■ WORK INSTRUCTIONS:
1) Turn the paragraph of the character profiles below that begins "Erica is Karlsland's 16-year-old" into a short bulleted list that keeps its main facts.
2) In the character profiles below, what is the name of Perrine's lightning-based spell?

━━━━━ DOCUMENT EXCERPT

Her Striker Unit is modeled after the Supermarine Spitfire.
- Perrine H. Clostermann (ペリーヌ・クロステルマン, Perīnu Kurosuteruman)

Perrine, full name Pierrette-Henriette Clostermann (ピエレッテ = アンリエット・クロステルマン, Pierette Anrietto Kurosuteruman), is a 15-year-old heiress to an influential Gallian family who looks down on some of the less-refined habits of her peers. Years before the start of the series, the Neuroi's conquest of her homeland devastated her and has caused her numerous problems.
She often refuses to work as part of a team and is initially hostile towards Yoshika Miyafuji due to the latter's attachment to Mio Sakamoto, on whom Perrine has an obvious crush. Over time, Perrine is able to warm up considerably to Yoshika, and the two are shown to be good friends by the time of the movie. Perrine feels that she is responsible for the reconstruction and rehabilitation of Gallia after its liberation from the Neuroi and contributes her entire salary toward this end. Perrine holds the rank of First Lieutenant and her original unit was the Forces Aériennes Galliaises Libres 602nd Flying Corps. She carries a rapier in artwork, which briefly appears in episode 9 of the second season as an heirloom from her family. She uses a Bren light machine gun and PIAT. She has a lightning based spell called Tonnerre which can strike down multiple targets.
Her Striker Unit is modeled after the French fighter plane, the Dewoitine D.520.
- Erica Hartmann (エーリカ・ハルトマン, Ērika Harutoman)

Erica is Karlsland's 16-year-old "ultra ace" of the Luftwaffe JG 52 with more than 200 confirmed victories and the rank of Captain. While extremely efficient and strategic in battle, Erica is very messy with her belongings and often neglects cleaning chores. She is very slack, has a nonchalant attitude for military discipline, and is only serious when the situation calls for it. Consequently, she is the frequent target of the strait-laced Barkhorn's disciplinary lectures, which she normally ignores and tunes out. Her special technique is an offensive barrel roll named Sturm which manipulates powerful gusts of wind to attack enemies. In the movie, Hartmann combined her Sturm ability with Perrine's Tonnerre spell, creating a lightning storm that more than doubles the effectiveness of their individual skills. With her Striker Unit equipped, Erica gains Dachshund features. Her armaments are the MG 42 and an MP 40. Her Striker Unit also models after a variant of the Bf 109, typical of Karlsland witches.

━━━━━━━━━━
━━━━━ DATA PROVIDED

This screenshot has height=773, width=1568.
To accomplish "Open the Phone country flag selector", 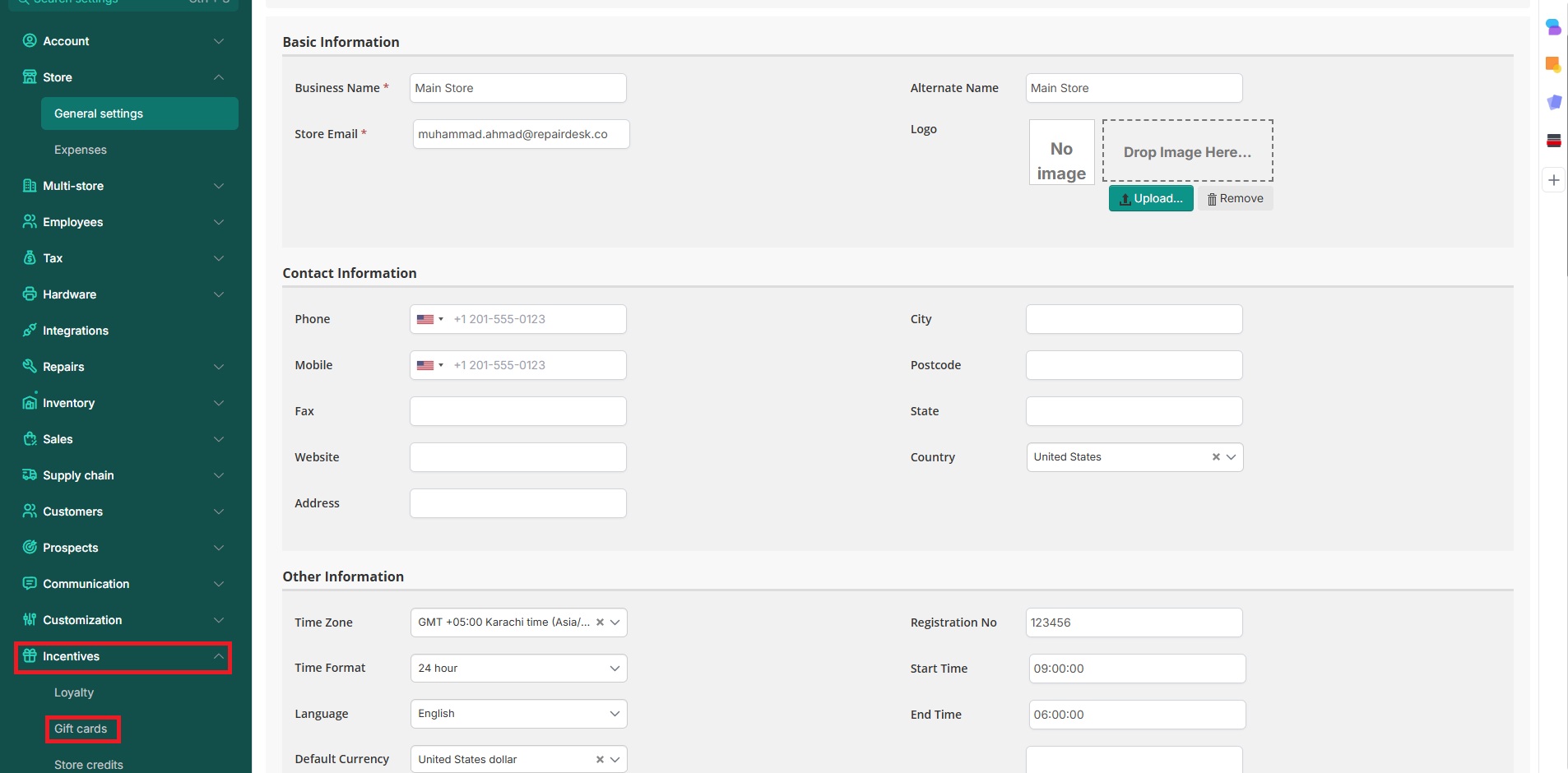I will 429,319.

━━━━━━━━━━

■ ANSWERS BELOW:
1)
- 16-year-old "ultra ace" from Karlsland, serving in the Luftwaffe JG 52 with the rank of Captain and more than 200 confirmed victories
- Very efficient and strategic in battle, but messy with her belongings and often skips cleaning chores
- Slack and nonchalant about military discipline; serious only when the situation calls for it
- Often lectured by the strait-laced Barkhorn, whom she usually ignores
- Special technique: Sturm, an offensive barrel roll that uses powerful gusts of wind to attack enemies
- In the movie, combined Sturm with Perrine's Tonnerre to create a lightning storm more than twice as effective as either skill alone
- Gains Dachshund features when her Striker Unit is equipped
- Armed with an MG 42 and an MP 40
- Her Striker Unit is modeled after a variant of the Bf 109, typical of Karlsland witches

2) Tonnerre